** Supplied text **
◇ ◇ ◇ ◇ ◇ ◇ ◇

In my last column, I began to share about my experience as a multi-industry change leader, expounding on advice I shared in conversation with Dr. Patton McDowell on his podcast Your Path to Nonprofit Leadership. Bottom line: being a leader requires us to have confidence in our experience and the fortitude to continue investing in ourselves with time spent looking, listening, and learning. 

Now, I want to focus on a few examples of relational experiences I had over the course of my career that added to my leadership toolkit. 

Foundation of relationships

I can’t emphasize enough the simple truth that leadership does not and cannot exist in a vacuum. No matter what industry you find yourself in, as a leader you are still a building block in a structure much larger than yourself. As you build your network, you are sure to find that there are just as many people you can learn from as there are people who wish to learn from you.

One of my favorite authors and faith leaders, Dr. Dharius Daniels, highlights that in leadership your dream can only go as far as your team. I’d encourage you to think of your team as individuals from a variety of directions, dynamics, and contexts, all of whom are shareholders in your degree of impact. In other words, their success is your success, and vice versa. 

When I reflect upon several roles where I was selected to lead a large team through change, I always had a foundation of relationships that provided counsel and support. I relied on peers and mentors in similar roles outside of my organization, like Dr. Walt Tobin, President of Orangeburg-Calhoun Technical College (OC Tech).

Like me, Dr. Tobin came from a family with high standards when it came to his and his siblings’ education. As educators themselves, his parents worked hard to provide ample opportunity for their children to thrive personally and professionally. For Dr. Tobin, that involved an early career in K-12 education, leading as an assistant principal, then principal, before rising in responsibility and tenure at OC Tech. All along the way he too had mentors who guided him in his career; and he was set on paying forward that encouragement to other leaders, me among them.

◇ ◇ ◇ ◇ ◇ ◇ ◇

** Data provided **
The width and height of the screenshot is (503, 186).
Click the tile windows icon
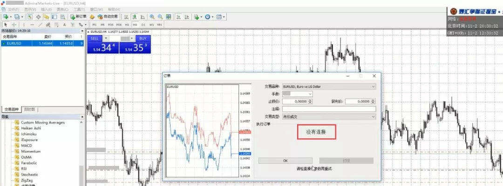click(169, 17)
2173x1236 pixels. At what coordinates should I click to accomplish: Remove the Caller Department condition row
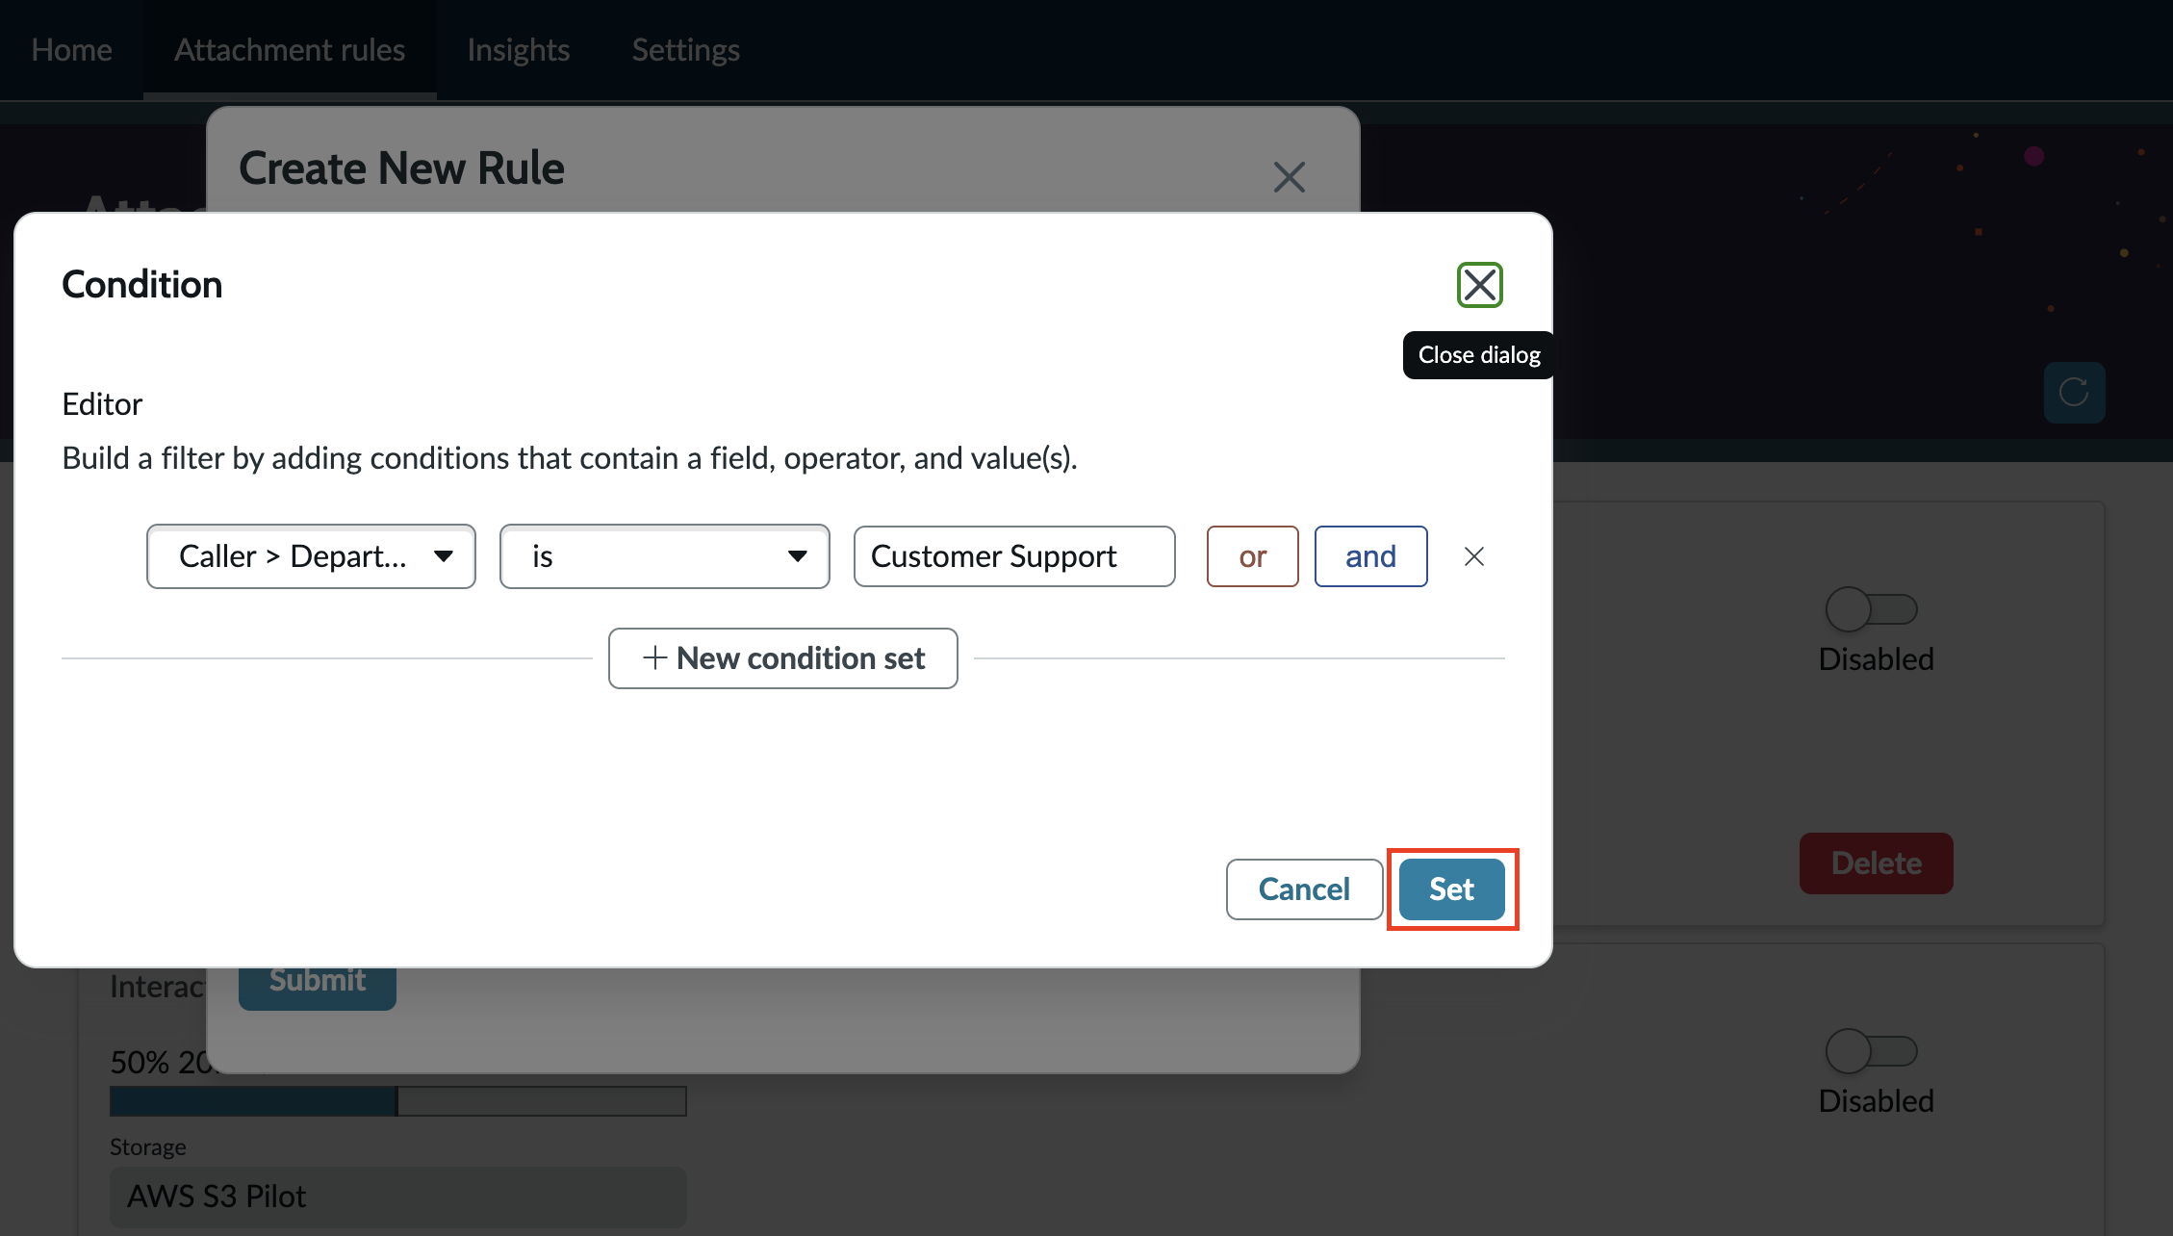1473,556
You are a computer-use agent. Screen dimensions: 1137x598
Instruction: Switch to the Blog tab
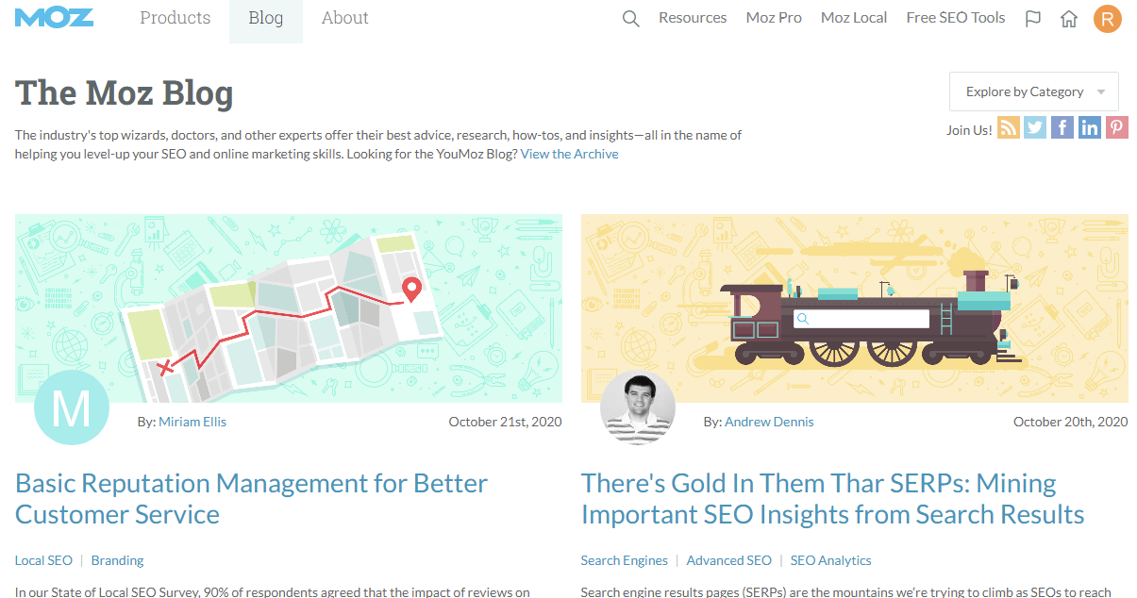point(265,17)
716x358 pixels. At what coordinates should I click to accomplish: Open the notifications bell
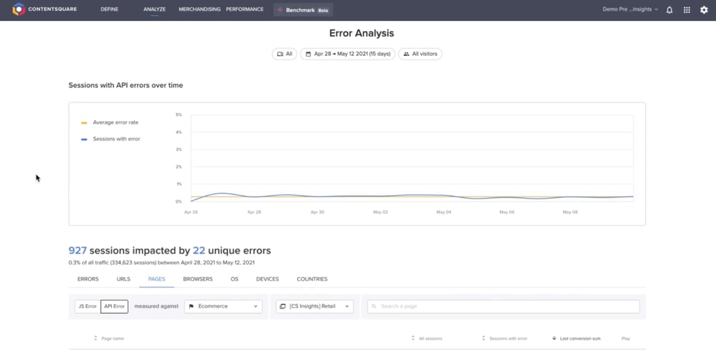[669, 10]
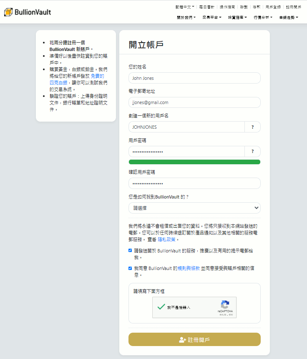Open the 繁體中文 language dropdown

pos(185,7)
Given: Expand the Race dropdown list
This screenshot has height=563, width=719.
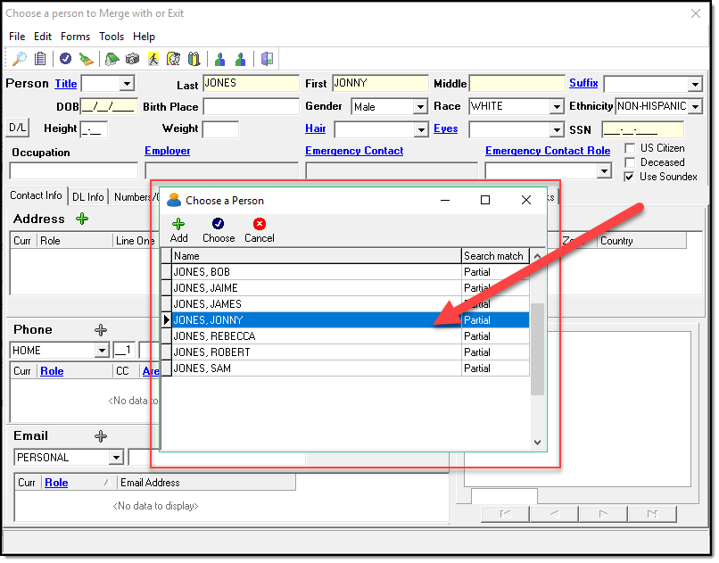Looking at the screenshot, I should (x=556, y=107).
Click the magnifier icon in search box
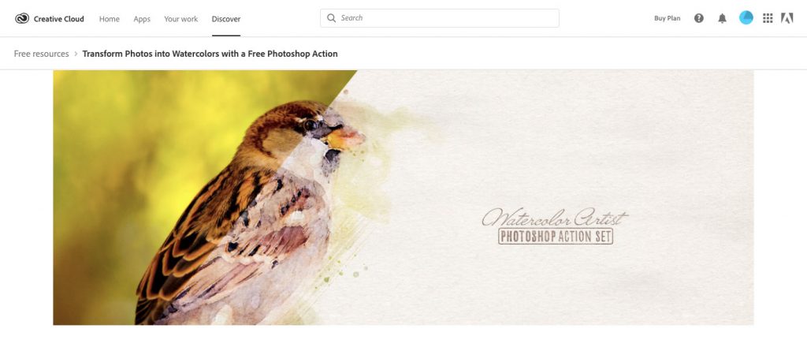The width and height of the screenshot is (807, 351). coord(332,18)
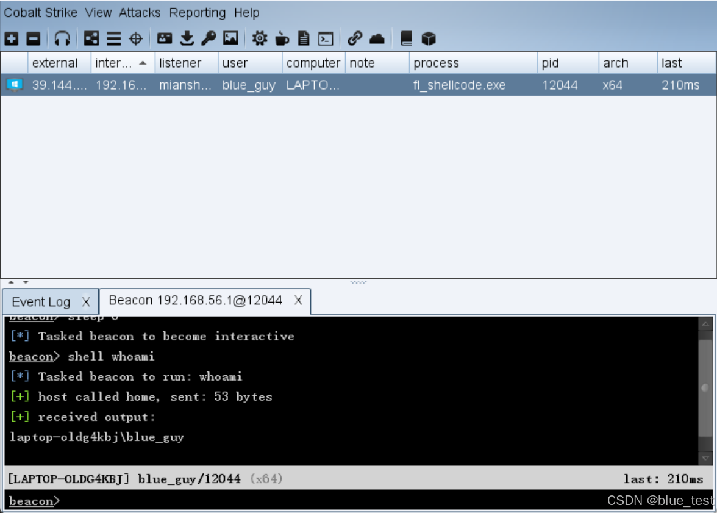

◇ ◇ ◇ ◇ ◇ ◇ ◇

** Problems to work on **
**A.** In the leadership column, who hosts the podcast Your Path to Nonprofit Leadership?
**B.** Name every person mentioned by name in the leadership column.

** Solved tasks **
**A.** Dr. Patton McDowell hosts it.

**B.** Dr. Patton McDowell, Dr. Dharius Daniels, Dr. Walt Tobin